If you have an idea for a new journal in your field, please email an outline of your proposal to email@example.com.
Look for areas of expansion
Elsevier has journals in a number of fields that have recently experienced extraordinary growth. Just think of the environment, cities, global risk management, food and energy security and water, as well as certain areas in chemistry, engineering and chemical engineering. Journals in these fields have experienced increases in submitted articles of 20 percent, 30 percent, even 40 percent, and those deluges have generated a number of challenges. Hats off to our editors and their publishers who have tackled these challenges head-on — often while achieving faster editorial speeds and higher citations per article, too.
Our first step is always to consider whether this growth can be absorbed into an existing journal. That is the ideal scenario: existing journals provide a perfect infrastructure for new topics. In fact, the majority of new content is absorbed by existing journals. Sometimes though, we need to look outside our current titles, and one important consideration is always whether the topic is of interest to an established community or has a wider appeal.

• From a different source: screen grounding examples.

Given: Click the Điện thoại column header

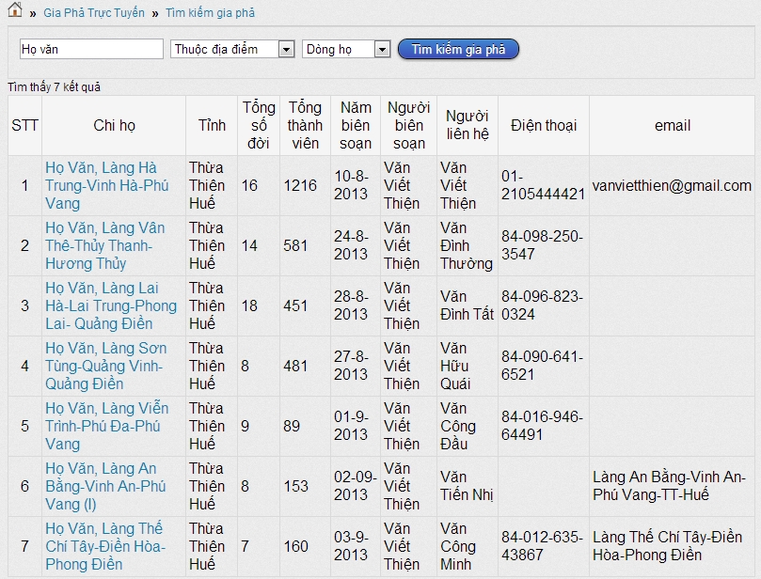Looking at the screenshot, I should 544,125.
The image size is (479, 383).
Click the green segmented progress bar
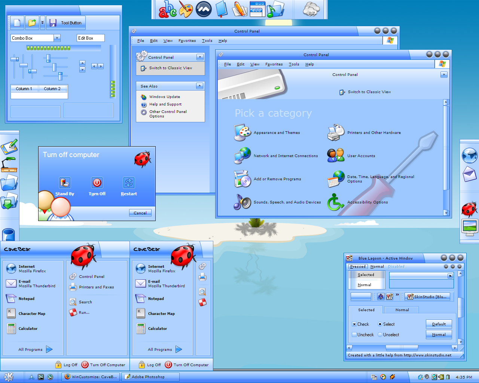(49, 48)
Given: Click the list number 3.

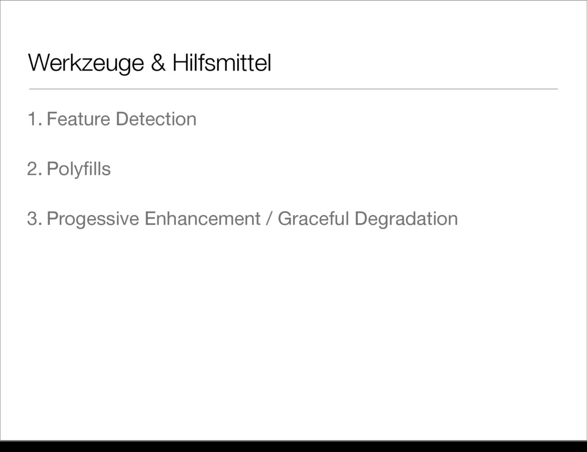Looking at the screenshot, I should 34,219.
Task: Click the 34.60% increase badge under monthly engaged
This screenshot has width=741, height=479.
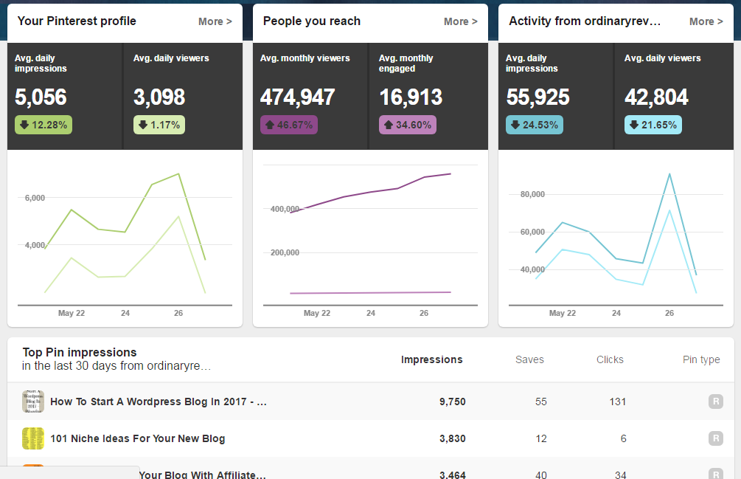Action: pyautogui.click(x=408, y=125)
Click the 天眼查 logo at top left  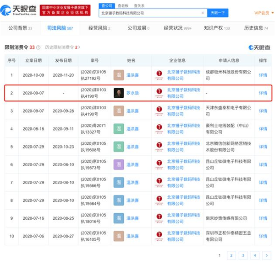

Let me give a simple example. City planners and environmentalists are two distinct communities. Because of environmental pressures, however, both have become interested in the topic of urban climate - they just approach it from different angles. While these communities may cite each others' articles, they don't necessarily work together, and perhaps a new journal is just what is needed to bridge that gap. Antropocene and Sustainable Cities and Society are perfect examples of new Elsevier journals launched to serve researchers from different disciplines. In these circumstances, we may support the journal launch with a conference, like the ones we held for Algal Research and Spatial Statistics. You could say, in fact, that new journals and conferences help to support the creation of new interdisciplinary communities.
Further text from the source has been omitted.